Ivan Berend, a former president of the Hungarian Academy of Sciences and now a professor at the University of California, Los Angeles, describes Soros as a "man on a mission," an heir to the powerful East European tradition of intellectuals guiding a political transformation. "He has become consumed with making a difference," says Berend, former head of the Soros Foundation in Hungary.

Soros can afford to make a difference in the East because he makes money in the West. Lots of it. His personal wealth is estimated at $1 billion, and as the founder and manager of the Quantum Fund -- in effect a series of funds speculating in commodities, currencies, stocks, bonds and sophisticated financial instruments -- he is the brains behind one of the most successful investment vehicles ever created. Fund equity has increased about 400% since 1988. In 1981 Institutional Investor magazine crowned the former L.S.E. philosophy student "the world's greatest money manager."
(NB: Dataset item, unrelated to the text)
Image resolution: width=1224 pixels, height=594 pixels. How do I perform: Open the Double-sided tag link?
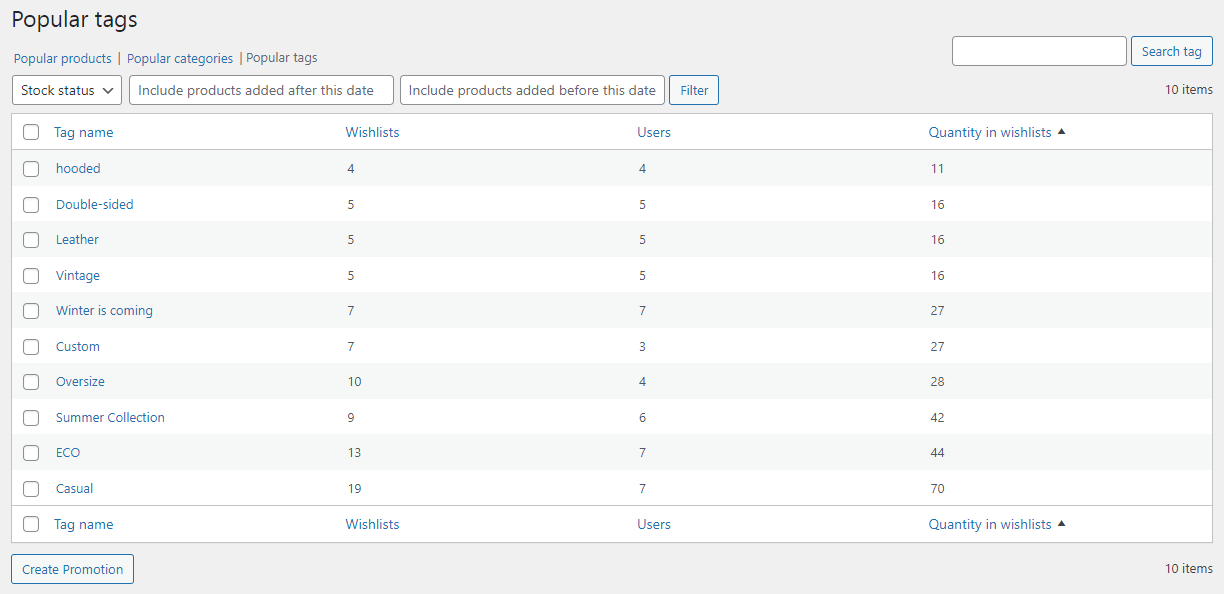point(94,204)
Deserved as it was, it took Soros a long time to acquire the title. After university he pursued a relatively lackluster career in the City of London and on Wall Street until 1969 when, with partner Jim Rogers and $250,000 in capital, he set up an offshore investment fund that he dubbed Quantum. The name, a tribute to Heisenberg's uncertainty principle in quantum mechanics, was highly appropriate: Soros' investment philosophy is suffused with the belief that markets are constantly in a state of uncertainty and flux and that money is to be made by discounting the obvious and betting on the unexpected. Thanks to his special brand of financial alchemy, he appears to have discovered a modern-day philosophers' stone, not for turning base metal to gold but for turning risk into reward. The original Quantum Fund has spawned several others, and Soros now manages $9 billion -- enough to move markets and make central bankers quake.